Früher baute Markus Bernhardsgrütter im Kanton St. Gallen Gemüse an mit Kunstdünger und Pestiziden und hatte 11'000 Küken 30 Tage bis zur Schlachtung im selben Stall. Heute beleben seine Frau Sonja und er ihre Kulturen mit Komposttee und halten die Hühner artgerecht auf der Weide. Trotz Trockenheit und grosser Hitze hat Markus Bernhardsgrütter seinen Rosenkohl nach dem Setzen nicht bewässert. Das Ehepaar Bernhardsgrütter wagte den Ausbruch aus einem landwirtschaftlichen System, aus dem nur wenige LandwirtInnen einen Ausweg sehen, und stellte auf regenerative Landwirtschaft um.
Parat für die Zukunft
Seit er den Hof übernommen hat, erlebt Markus Bernhardsgrütter den Klimawandel in «real time». Hitze 2018, Hitze 2019. Diesen Sommer schon wieder. Er glaubt, es gehe jetzt immer schneller. «Ich will den Boden parat haben», sagt er. Wer regenerativ anbaut, setzt auf die innere Stärke von Boden und Pflanzen, auf Resilienz oder Widerstandskraft. Bernhardsgrütter entdeckte die Bodenwelt mit seinen Kleinstlebewesen, Bakterien und Pilzen. «In einer Handvoll Erde hast du 7 bis 8 Milliarden Lebewesen!» Und er verstand, dass die industrielle Landwirtschaft das winzige Leben im Boden stört.
Zurück zur Erde
Heute pflegt und hegt Markus Bernhardsgrütter das Bodenleben. Er riecht an einer Handvoll Erde: «Wie Waldboden», sagt er. «So muss es sein.» Bernhardsgrütter verkauft sein Gemüse ab Hof und liefert an AbonnentInnen, bis zu 500 Boxen die Woche. Sein Gemüse ist bio, aber viel wichtiger als das Label ist ihm sein Humus, der .den Boden fruchtbar macht und Wasser speichert. «Ein zusätzliches Prozent Humus ergibt zusätzliche 400 000 Liter pro Hektare», rechnet Bernhardsgrütter vor. Die industrielle Landwirtschaft sieht den Wert des Bodens aber mehr in der Fläche als in der Tiefe. Sie versteht ihn als Medium, dem beliebig zugeführt werden kann, was Kulturen zum Wachsen brauchen. Darum spritzen LandwirtInnen Pestizide und verteilen Dünger nach den Plänen der Agrochemie, wie früher auch Bernhardsgrütter. Inzwischen ist er jedoch vom Landwirt zum Boden-Wirt geworden und sieht den Acker als Ökosystem.

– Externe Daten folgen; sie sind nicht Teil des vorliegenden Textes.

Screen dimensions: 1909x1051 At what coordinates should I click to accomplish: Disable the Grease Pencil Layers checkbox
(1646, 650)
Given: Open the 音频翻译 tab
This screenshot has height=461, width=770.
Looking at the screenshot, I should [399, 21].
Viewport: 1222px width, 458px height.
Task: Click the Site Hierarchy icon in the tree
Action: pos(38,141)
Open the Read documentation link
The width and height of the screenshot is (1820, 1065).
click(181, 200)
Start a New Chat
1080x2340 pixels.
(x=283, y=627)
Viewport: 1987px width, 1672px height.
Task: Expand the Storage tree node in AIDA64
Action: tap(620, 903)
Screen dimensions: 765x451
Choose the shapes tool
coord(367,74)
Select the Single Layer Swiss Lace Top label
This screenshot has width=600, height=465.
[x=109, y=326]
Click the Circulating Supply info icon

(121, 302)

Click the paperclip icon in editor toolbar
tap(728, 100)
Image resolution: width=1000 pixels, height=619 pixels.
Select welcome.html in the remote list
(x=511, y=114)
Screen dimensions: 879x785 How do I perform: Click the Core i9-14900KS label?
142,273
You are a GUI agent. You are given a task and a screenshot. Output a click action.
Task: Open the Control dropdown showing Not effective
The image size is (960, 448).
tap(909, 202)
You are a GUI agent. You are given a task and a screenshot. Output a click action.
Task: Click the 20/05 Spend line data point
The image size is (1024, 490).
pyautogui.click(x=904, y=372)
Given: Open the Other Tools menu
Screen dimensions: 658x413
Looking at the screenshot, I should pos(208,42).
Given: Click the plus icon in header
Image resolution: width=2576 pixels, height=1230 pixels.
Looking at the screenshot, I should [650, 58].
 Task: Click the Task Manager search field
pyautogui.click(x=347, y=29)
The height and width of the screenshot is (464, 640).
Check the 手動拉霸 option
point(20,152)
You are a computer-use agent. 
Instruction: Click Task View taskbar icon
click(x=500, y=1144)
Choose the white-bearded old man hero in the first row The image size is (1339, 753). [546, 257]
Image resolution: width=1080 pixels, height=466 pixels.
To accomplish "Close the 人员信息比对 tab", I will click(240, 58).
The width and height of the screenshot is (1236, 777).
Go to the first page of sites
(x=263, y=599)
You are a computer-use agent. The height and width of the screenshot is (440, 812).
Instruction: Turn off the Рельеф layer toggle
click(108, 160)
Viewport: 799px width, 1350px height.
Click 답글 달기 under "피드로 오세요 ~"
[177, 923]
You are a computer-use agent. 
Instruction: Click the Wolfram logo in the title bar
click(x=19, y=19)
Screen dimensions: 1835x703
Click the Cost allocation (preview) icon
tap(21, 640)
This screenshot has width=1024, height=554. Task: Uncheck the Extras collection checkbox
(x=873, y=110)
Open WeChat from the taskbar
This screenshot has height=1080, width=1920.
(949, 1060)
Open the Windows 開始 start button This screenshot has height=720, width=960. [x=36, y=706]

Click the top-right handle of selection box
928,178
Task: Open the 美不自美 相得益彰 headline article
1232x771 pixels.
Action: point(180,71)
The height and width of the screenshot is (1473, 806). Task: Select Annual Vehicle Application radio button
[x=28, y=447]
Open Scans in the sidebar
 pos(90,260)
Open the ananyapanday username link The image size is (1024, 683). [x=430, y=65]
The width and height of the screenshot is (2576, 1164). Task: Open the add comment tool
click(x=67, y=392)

Bäume geben Schatten und Wasser ab
Markus Bernhardsgrütter wird Bäume pflanzen auf dem Gemüsefeld, damit sie dem Rosenkohl Schatten spenden. Diese speichern auch Wasser in den Wurzeln: Wird es um sie herum zu trocken, geben sie Wasser ab. Mit seinen Methoden schafft er das, was der chemische Pflanzenschutz nicht kann: er verdrängte zum Beispiel ganz ohne Chemie die Sumpfkresse aus einem Feld, ein Unkraut, das der Vater jahrelang bespritzt hatte.